A complete Gantt chart should include: task names and IDs; task owner; start date/week and duration; task dependencies (which tasks must finish before others can start); milestone markers for key deliverables or decision points; percentage complete for progress tracking; and a today line or status date marker. Optional: colour coding by phase, critical path highlighting, and resource assignments. This template includes all the essentials in a clean Excel format.
A project schedule is the full planning document — WBS, task durations, resource assignments, costs, dependencies and risk. A Gantt chart is a visual representation of the time dimension of that schedule. The Gantt communicates timing and sequencing to stakeholders who need to understand the plan without the full detail. Most PM tools generate a Gantt view from the underlying schedule data. For a schedule that includes critical path analysis, use the Critical Path Calculator alongside this template.

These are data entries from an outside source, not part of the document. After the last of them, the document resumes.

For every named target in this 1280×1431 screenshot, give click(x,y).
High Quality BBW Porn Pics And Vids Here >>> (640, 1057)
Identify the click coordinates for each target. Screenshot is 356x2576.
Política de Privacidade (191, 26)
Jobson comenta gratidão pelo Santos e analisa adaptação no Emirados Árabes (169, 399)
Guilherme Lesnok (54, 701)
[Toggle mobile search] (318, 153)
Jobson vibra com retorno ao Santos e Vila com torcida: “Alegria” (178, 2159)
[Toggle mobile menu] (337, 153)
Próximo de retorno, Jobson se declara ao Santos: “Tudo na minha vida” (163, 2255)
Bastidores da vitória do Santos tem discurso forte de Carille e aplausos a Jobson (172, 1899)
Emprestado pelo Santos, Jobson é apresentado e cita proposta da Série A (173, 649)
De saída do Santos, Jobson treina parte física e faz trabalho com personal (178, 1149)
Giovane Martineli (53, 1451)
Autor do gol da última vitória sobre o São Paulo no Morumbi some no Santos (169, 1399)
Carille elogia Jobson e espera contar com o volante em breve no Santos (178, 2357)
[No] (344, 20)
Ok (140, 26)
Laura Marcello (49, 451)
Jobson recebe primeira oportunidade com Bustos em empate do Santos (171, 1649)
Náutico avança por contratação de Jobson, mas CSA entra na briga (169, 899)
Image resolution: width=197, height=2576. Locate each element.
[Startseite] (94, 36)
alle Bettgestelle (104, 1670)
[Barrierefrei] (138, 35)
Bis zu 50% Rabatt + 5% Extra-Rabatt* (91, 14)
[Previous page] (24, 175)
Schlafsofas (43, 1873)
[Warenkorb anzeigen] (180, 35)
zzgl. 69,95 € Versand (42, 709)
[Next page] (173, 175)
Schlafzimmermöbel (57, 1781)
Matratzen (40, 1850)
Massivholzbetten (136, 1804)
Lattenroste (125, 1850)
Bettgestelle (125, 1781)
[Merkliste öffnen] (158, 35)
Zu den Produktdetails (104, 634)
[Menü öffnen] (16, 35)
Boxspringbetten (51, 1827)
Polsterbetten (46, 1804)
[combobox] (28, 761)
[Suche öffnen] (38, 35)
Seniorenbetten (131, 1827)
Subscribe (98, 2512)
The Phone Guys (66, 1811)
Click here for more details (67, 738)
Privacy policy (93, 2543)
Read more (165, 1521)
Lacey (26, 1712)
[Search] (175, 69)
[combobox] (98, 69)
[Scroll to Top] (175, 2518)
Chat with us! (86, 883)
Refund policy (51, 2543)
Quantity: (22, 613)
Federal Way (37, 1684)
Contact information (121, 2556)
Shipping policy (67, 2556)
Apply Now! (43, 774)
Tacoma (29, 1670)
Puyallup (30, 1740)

Dependencies are shown either with arrow connectors between bars (in dedicated PM tools) or with a Predecessor column listing the Task ID of the preceding task (in Excel Gantt charts). The most common type is Finish-to-Start (FS) — Task B cannot start until Task A finishes. The template tracks dependencies in the Predecessor column rather than drawing arrows, which keeps the visual clean in Excel. The four dependency types are FS, SS (Start-to-Start), FF (Finish-to-Finish) and SF (Start-to-Finish) — FS covers around 90% of real project dependencies.